Demasiados nitratos en el agua de Vic
La Universidad de Vic ha realizado un estudio sobre el agua de la zona, una región llamada la Plana de Vic, una llanura equidistante entre Francia y la ciudad de Barcelona, y ha encontrado que el agua de los municipios de la zona tienen niveles de nitratos superiores a los 50 miligramos por litro. Tal cantidad es la que marca la legislación como umbral para que se considere el agua apta para el consumo humano.

Estos datos, además, evidencian un aumento de estos niveles de forma continuada a lo largo de los años, por lo que el problema, lejos de desaparecer, aumenta día tras día. En el estudio se ha comparado la cantidad de nitratos presentes en el agua de treinta fuentes de nueve municipios de la comarca de Osona entre 1988 y 2010.

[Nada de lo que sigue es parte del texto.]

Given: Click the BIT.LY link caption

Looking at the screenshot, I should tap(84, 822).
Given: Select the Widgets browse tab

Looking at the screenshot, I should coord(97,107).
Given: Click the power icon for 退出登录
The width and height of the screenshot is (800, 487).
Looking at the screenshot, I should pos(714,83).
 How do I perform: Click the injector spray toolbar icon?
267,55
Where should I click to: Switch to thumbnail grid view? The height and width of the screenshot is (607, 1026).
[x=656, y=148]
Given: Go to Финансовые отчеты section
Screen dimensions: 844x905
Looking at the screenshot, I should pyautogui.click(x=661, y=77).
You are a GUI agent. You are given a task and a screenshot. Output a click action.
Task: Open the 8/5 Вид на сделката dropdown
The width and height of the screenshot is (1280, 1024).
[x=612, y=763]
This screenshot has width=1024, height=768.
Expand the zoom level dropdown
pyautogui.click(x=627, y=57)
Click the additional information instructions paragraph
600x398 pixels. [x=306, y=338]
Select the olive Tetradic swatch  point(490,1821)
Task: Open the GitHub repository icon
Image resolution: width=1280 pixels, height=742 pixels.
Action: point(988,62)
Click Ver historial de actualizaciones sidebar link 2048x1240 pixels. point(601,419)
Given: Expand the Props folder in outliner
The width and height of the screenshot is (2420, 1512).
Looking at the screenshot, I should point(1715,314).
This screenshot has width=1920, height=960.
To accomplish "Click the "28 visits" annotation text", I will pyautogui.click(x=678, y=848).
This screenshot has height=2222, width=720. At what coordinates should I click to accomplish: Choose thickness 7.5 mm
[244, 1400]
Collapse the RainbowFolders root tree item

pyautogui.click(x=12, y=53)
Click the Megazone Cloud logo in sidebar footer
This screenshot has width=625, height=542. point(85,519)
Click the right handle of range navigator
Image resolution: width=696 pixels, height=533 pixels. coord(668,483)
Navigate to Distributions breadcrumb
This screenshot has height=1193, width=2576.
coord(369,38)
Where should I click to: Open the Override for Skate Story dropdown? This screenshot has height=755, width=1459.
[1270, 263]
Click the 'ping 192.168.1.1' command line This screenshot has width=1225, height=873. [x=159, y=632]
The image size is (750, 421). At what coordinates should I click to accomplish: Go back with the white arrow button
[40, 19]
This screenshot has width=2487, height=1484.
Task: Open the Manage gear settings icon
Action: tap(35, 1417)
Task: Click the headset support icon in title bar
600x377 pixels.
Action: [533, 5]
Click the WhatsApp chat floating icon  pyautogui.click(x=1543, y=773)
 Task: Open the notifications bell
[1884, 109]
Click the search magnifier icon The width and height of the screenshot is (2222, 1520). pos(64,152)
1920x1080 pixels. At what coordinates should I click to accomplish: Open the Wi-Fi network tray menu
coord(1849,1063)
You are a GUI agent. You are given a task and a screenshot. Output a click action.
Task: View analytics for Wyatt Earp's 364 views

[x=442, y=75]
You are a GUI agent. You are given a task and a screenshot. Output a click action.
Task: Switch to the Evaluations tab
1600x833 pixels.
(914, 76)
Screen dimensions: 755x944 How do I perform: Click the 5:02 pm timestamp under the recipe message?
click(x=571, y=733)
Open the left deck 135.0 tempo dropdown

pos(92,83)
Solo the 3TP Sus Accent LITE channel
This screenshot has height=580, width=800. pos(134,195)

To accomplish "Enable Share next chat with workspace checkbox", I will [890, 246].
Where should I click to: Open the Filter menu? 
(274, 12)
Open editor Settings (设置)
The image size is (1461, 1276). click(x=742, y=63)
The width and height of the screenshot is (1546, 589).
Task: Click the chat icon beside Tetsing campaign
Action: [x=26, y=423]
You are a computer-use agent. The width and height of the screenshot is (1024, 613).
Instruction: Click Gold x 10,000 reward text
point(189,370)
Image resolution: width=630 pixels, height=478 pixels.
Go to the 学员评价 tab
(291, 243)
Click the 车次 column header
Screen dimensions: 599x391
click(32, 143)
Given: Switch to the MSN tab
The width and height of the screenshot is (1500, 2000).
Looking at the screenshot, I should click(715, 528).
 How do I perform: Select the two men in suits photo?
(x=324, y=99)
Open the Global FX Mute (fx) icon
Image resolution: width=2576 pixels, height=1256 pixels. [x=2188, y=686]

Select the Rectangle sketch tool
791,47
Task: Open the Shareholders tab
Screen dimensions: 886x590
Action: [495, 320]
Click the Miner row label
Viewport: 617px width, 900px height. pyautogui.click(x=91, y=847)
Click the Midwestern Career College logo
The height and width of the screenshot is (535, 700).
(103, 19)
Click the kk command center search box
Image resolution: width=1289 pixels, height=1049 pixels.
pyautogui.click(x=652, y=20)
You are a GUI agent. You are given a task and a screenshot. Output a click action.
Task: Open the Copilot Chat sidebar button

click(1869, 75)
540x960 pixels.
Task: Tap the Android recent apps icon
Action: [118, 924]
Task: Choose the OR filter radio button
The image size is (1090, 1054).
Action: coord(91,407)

Los nitratos tienen su origen, generalmente, en el uso de fertilizantes en la agricultura y en productos para la ganadería. Se ha constatado, por otra parte, que hay más cantidad a medida que los municipios están a una menor altura, lo que evidencia que se acumulan en las aguas subterráneas.

Los análisis muestran que ninguna de las fuentes seleccionadas en once puntos de los municipios de Manlleu, Gurb, Vic y Masies de Roda presentaron en 2010 niveles de nitratos por debajo de los 65 miligramos por litro. En algunos casos, fueron superiores a 300 miligramos por litro. En el caso de las doce fuentes analizadas en municipios que superan una altitud de 500 metros, los niveles son inferiores y siguen bajando todavía más en las localidades que superan los 800 metros.

Los autores del trabajo han querido señalar que el estudio no permite extraer una conclusión general, ya que cada acuífero presenta un comportamiento propio, pero es evidente que la contaminación por nitratos es inferior a mayor altitud.

Aunque aún no hay pruebas definitivas de que exista una relación directa entre el cáncer gástrico y el consumo de agua con nitratos por encima de los 50 miligramos por litro, los especialistas sí señalan que existen grupos de población “sensibles” a sus efectos adversos, como, por ejemplo, los lactantes alimentados exclusivamente con leche artificial preparada con agua, las mujeres embarazadas o las personas con gastritis crónica atrófica.